The nation’s post-pandemic economy didn’t spare the business, he told us. Polidori has had to explain rising prices to customers as inflation has pushed up costs.

“Everything's gone up, and unfortunately, we passed it along to the consumer,” he said. “That's kind of how we have to stay in business, and everybody's seen it.”

Robert Yslas cleans out a meat grinder inside Polidori Sausage's Northeast Park Hill production facility. Feb. 26, 2025.
Kevin J. Beaty/Denverite

His PR rep, Grace Markley, said President Donald Trump’s current tariff whirlwind hasn’t impacted the business so far.

Despite overall inflation, sausage and bacon prices have remained steadier than other segments of the nation’s food economy. Data from the USDA show retail beef prices rising faster than pork in recent decades.

Data Source: U.S. Department of Agriculture

Nobody likes a price hike, Polidori said, but he sees opportunity in that divergence.

“With the cost of steaks or beef going up, sausage has become somewhat of a center of the plate. It's more affordable. You can't go out and buy a tenderloin, but you can go out and buy sausage, and it's still the same amount of protein, more flavor,” he said.

And Polidori added he’s been trying to add even more flavor, to attract more customers. Cheese, he told us, is in right now.

“Anything with cheese,” he said. “We are just bringing out a jalapeño cheddar brat. We haven't really brought it to market yet, but that'll be at Coors Field.”
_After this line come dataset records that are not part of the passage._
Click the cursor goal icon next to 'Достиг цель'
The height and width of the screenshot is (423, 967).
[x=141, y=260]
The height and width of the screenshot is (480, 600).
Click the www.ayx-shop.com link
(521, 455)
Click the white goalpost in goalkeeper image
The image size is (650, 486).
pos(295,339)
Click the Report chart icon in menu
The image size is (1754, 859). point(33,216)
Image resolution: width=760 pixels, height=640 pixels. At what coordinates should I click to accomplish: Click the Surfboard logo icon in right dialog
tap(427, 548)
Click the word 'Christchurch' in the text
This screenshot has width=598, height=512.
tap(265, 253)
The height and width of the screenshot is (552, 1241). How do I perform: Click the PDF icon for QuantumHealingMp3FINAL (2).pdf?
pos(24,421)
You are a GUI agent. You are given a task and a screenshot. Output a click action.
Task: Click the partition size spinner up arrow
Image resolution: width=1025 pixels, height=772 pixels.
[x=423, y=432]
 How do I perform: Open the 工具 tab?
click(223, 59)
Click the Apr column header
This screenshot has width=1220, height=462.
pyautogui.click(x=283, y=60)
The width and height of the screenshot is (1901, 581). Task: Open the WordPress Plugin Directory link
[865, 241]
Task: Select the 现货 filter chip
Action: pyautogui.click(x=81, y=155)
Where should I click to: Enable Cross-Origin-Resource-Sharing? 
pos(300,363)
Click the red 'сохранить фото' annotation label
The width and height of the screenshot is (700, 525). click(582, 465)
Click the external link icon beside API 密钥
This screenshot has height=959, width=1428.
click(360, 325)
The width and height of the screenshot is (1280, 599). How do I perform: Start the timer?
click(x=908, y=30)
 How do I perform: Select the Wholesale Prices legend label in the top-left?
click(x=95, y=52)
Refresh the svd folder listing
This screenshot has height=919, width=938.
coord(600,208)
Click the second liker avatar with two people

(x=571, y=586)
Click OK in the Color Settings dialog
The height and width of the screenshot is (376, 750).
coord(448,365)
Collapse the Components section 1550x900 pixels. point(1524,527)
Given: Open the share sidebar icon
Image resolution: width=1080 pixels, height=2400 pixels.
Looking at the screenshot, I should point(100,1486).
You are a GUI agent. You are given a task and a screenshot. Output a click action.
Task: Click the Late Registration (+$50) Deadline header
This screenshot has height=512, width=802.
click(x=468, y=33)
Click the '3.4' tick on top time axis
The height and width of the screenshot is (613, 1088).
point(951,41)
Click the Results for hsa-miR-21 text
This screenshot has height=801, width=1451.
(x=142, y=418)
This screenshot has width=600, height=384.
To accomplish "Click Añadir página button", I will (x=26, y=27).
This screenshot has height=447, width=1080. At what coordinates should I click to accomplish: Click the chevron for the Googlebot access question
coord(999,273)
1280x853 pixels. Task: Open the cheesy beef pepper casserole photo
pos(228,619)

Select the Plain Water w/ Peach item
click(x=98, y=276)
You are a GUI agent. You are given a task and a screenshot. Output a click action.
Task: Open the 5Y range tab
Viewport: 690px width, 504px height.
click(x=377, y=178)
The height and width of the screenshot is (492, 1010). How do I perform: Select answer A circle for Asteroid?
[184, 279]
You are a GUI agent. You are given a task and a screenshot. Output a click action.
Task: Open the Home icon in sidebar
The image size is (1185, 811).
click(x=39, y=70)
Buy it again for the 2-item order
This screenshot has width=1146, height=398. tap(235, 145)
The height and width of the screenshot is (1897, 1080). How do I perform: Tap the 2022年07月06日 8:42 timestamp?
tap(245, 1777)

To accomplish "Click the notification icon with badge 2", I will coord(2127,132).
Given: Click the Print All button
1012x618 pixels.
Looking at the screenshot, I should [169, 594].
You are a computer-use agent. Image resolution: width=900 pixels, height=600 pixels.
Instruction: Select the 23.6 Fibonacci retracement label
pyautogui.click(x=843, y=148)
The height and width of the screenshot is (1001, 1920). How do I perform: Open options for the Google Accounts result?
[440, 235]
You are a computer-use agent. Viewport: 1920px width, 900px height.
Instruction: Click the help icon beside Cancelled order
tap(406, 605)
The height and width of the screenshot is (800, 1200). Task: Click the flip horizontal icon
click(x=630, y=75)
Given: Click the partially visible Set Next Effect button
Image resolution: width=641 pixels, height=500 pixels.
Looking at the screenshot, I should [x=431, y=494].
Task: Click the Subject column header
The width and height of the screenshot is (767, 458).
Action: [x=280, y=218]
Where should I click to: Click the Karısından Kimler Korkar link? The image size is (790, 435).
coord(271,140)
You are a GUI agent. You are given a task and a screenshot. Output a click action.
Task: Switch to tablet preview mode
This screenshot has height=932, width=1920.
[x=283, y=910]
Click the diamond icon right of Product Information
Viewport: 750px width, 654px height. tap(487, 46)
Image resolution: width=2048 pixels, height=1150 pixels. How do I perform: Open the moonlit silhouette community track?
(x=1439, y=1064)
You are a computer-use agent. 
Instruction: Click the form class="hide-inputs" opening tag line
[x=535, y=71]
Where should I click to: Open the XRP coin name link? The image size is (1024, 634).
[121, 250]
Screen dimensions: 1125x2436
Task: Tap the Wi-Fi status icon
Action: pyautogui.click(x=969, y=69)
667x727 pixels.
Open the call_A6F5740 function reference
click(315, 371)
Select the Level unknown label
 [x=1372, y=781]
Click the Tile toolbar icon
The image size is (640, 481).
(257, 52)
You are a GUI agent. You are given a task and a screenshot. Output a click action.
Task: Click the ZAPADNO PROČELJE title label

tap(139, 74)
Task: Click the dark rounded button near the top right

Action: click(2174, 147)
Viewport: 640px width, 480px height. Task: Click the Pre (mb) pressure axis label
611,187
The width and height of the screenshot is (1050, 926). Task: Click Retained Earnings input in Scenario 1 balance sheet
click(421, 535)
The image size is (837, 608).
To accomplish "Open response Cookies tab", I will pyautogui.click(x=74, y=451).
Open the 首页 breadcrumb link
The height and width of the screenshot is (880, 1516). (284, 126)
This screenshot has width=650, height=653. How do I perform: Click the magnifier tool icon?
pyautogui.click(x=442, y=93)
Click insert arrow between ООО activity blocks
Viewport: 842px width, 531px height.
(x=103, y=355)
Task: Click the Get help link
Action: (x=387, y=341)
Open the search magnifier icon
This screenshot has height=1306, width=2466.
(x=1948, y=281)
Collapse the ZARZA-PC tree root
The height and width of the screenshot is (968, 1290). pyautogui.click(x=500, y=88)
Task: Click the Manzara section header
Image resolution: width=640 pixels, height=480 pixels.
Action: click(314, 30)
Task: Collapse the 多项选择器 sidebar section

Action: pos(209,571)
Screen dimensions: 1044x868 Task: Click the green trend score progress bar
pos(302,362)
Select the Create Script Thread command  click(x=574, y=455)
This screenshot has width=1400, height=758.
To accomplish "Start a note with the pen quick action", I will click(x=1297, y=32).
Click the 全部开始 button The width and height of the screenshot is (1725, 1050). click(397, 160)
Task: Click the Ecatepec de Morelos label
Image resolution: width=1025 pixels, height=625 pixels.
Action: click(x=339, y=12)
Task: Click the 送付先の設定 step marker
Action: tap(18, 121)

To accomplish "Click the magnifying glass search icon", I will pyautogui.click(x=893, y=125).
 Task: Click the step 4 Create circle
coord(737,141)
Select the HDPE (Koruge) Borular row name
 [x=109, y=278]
Polidori Sausage workers work at the end of a machine that shapes raw pork into links in the company's Northeast Park Hill production facility. Feb. 26, 2025.
Kevin J. Beaty/Denverite

The business and the product have grown, changed and weathered more economic downturns than this. His grandfather, and great-grandmother, he added, would be floored to see the business today.

“They would be overwhelmed at what we've done with it. I think they'd be very proud,” he said. “I don't think they could fathom it, to tell you the honest truth.”

A portrait of Anna Polidori hangs inside Polidori Sausage's Northeast Park Hill production facility. Feb. 26, 2025.